DOCUMENT SECTION
He went four times around the world and inspired Jules Verne’s Around the World in Eighty Days. He devised the financing scheme for the transcontinental railroad, lobbied Congress to enact it, and made a fortune from it. And at the end, nearly penniless and living in a Greenwich Village single room occupancy hotel, he made a living as a lecturer, the Champion Crank.
Born in Boston in 1829, George Francis Train had been orphaned before his fifth birthday when his parents and siblings died of yellow fever in New Orleans. He sailed back alone, “with a shipping tag pinned to his coat as if he had been a bag of coffee,” and was raised by his grandmother and maiden aunts (who found the sailors had remarkably enriched the boy’s vocabulary). At seventeen, he entered his uncle’s shipping business as a clerk and, proving imaginative and industrious, became a junior partner.
In 1850, Train first met a president of the United States. He walked uninvited into the White House, presented a letter of introduction from Secretary of State Daniel Webster (a former attorney for Train & Co.) and sat down for half an hour with President Zachary Taylor. Train later wrote, “He wore a shirt that was formerly white…spotted and spattered with tobacco juice. Directly behind me, as I was soon made aware, was a cuspidor, toward which the President turned the flow of tobacco juice. I was in mortal terror, but I soon saw there was no danger…he never missed the cuspidor once…”
Later that year, while changing trains in Syracuse, New York, he saw an animated, attractive young woman chatting with her friends. “Look at the girl with the curls,” Train said suddenly. “Why, do you know her?” inquired a traveling companion. “I never saw her before,” Train replied, “but she shall be my wife.”

DIRECTION
Resume the biographical sketch of George Francis Train after its final sentence. The lines after this point have no connection to the George Francis Train biography.

MATERIAL

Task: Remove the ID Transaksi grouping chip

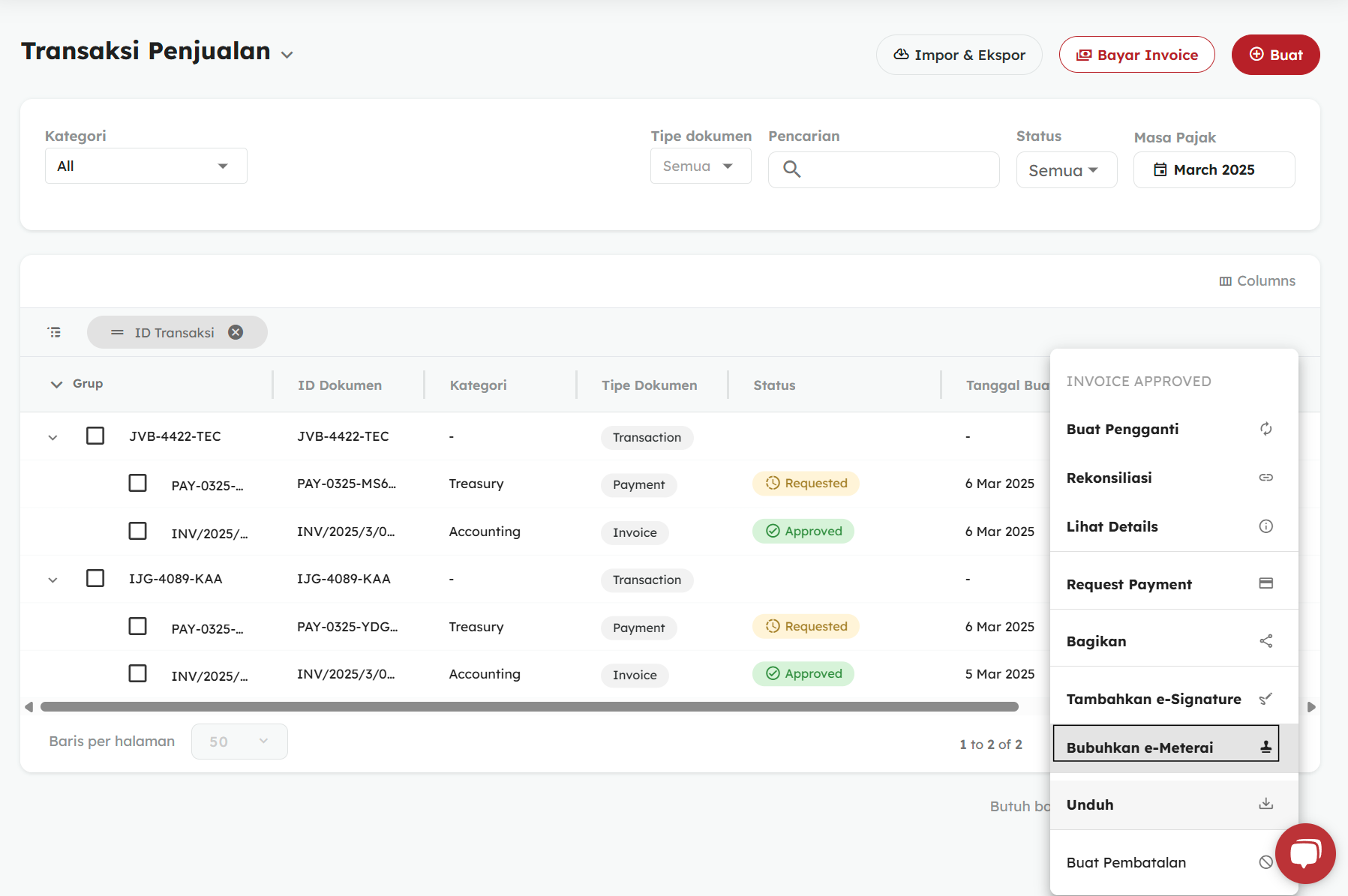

RESULT OF THE TASK
He immediately changed his plans, jumped aboard her train, sat down in the same car and struck up a conversation with her chaperone. He learned the charming young woman, Miss Wilhelmina Davis, was stopping to see Niagara Falls. Train suddenly needed to see this wonder of nature. Once there, Train somehow took over the duties of escorting Miss Davis to the Falls. He wrote, “our love was mutually discovered and confessed amid the roaring accompaniment of the great cataract,” and they were betrothed.
Train’s bearing was assured and confident; his manner distinguished; and his wardrobe elegant. His conversation was usually brilliantly witty. In combination with his swarthy features, black curly hair, and flashing eyes, he was irresistibly attractive. He married Willie on October 5, 1851.
At the onset of the Australian gold rush, Train and Willie headed for Melbourne. When they arrived after ninety-two days at sea, they found 600 ships in the harbor and a city grown from 10,000 to 40,000 within a year. Train worked as a commercial agent for American shippers while writing feature articles for American and foreign newspapers, often about himself, his speeches, and his adventures.
He met Lola Montez, whose dancing talents were best appreciated in bed; she had been mistress of the King of Bavaria and now lived off her past by appearing in an operetta entitled Lola Montez in Bavaria. She was tough and imaginative as well as sexy: she dealt with a defamatory news article by horsewhipping the editor; when a sheriff arrived at her hotel with a warrant, she tore off her clothes and insisted that if he would arrest her, he must carry her off naked. The sheriff did not execute the warrant. Train won her friendship, probably because he was generous and funny and didn’t hit on her. (After more adventures, she died in Brooklyn, where she is buried under her true name, Eliza Gilbert, in Green-Wood Cemetery).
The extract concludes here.